> WHAT THIS TASK INVOLVES: In the data, change every "screenshot" to "screen image" in the lines from the one containing "You are a GUI" to the one containing "pyautogui.click(x=438, y=89)", leaving everything else the same. Return only those lines, without the pictures.
══ SUPPLIED DATA
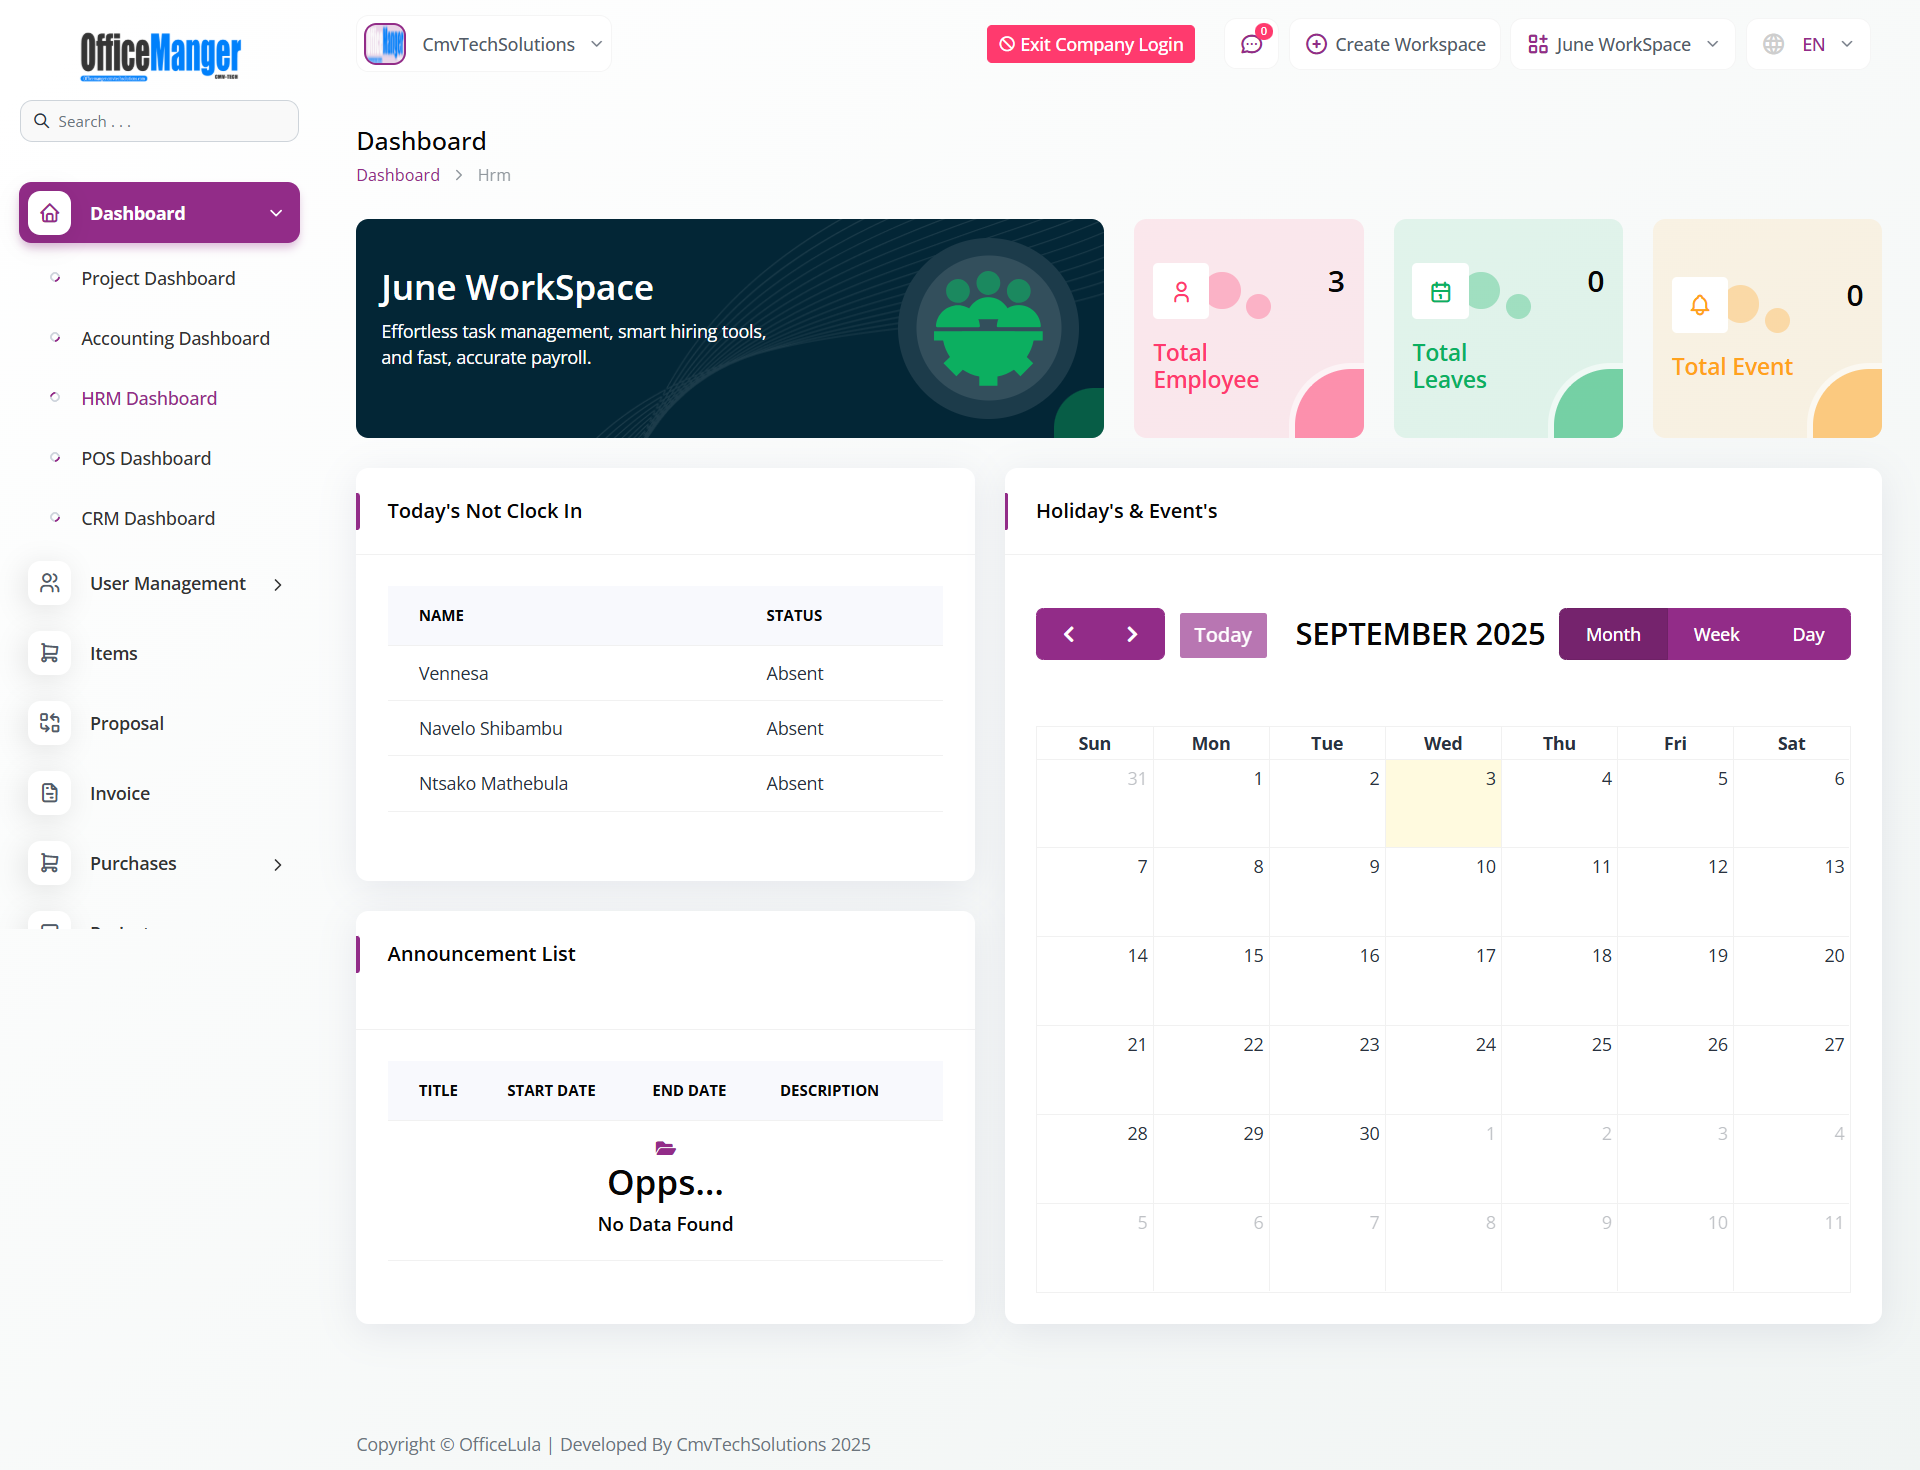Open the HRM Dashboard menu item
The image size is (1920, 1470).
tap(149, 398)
════
══ SUPPLIED DATA
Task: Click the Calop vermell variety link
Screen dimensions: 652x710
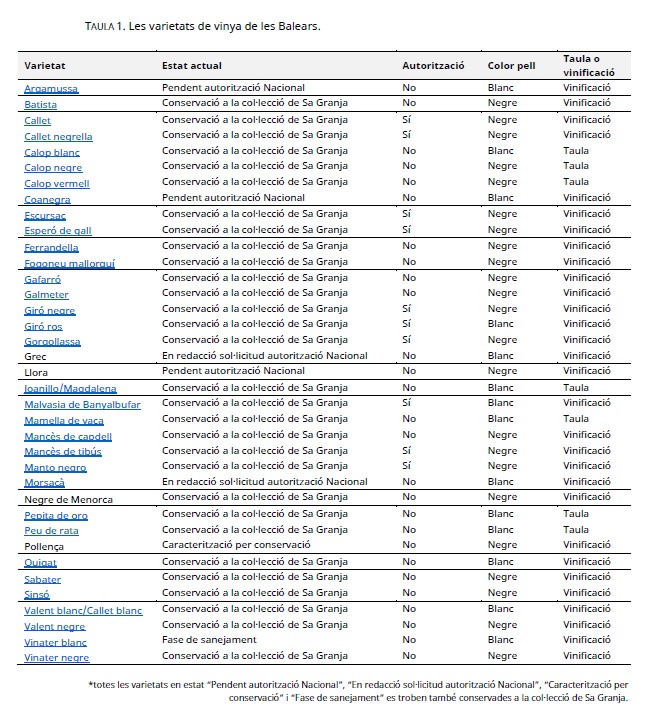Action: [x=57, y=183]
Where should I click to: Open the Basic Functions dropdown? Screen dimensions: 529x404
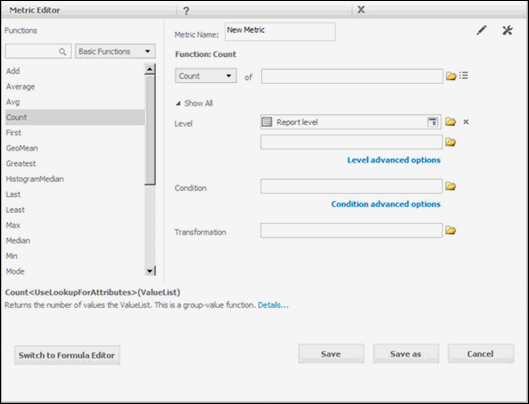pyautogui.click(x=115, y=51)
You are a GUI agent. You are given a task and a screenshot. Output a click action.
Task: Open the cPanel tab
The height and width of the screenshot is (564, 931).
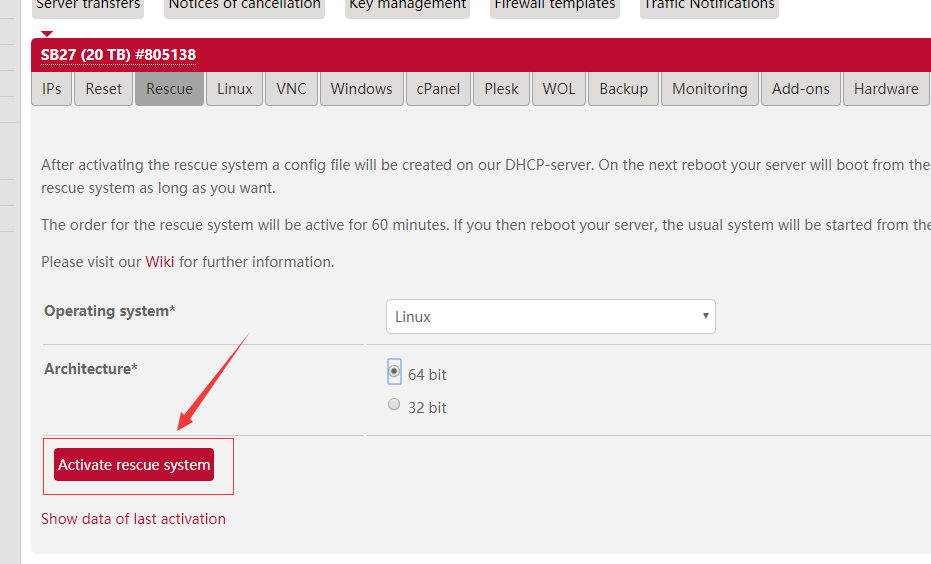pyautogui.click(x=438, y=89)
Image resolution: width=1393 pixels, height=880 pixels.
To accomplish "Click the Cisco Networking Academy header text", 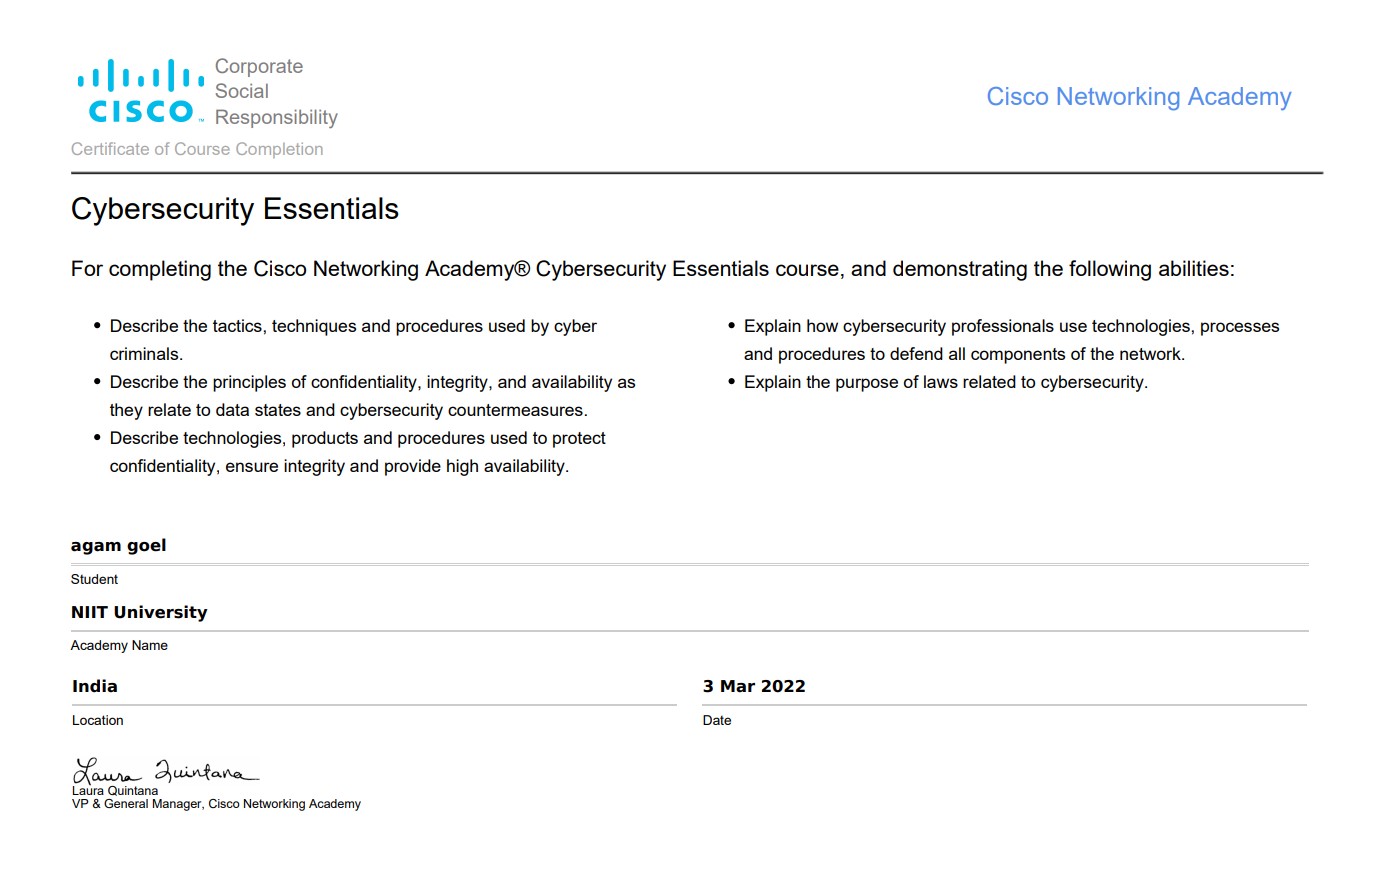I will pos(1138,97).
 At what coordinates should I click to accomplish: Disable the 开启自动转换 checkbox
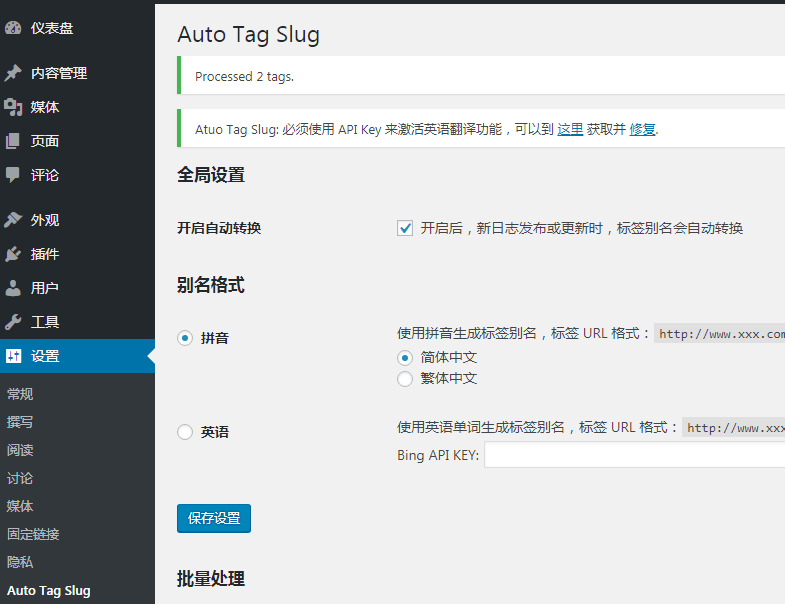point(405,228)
════
> EXERCISE ANSWER:
You are a GUI agent. You are given a task and a screen image. Output a click action.
Task: Open the cPanel tab
The height and width of the screen image is (564, 931).
pyautogui.click(x=438, y=89)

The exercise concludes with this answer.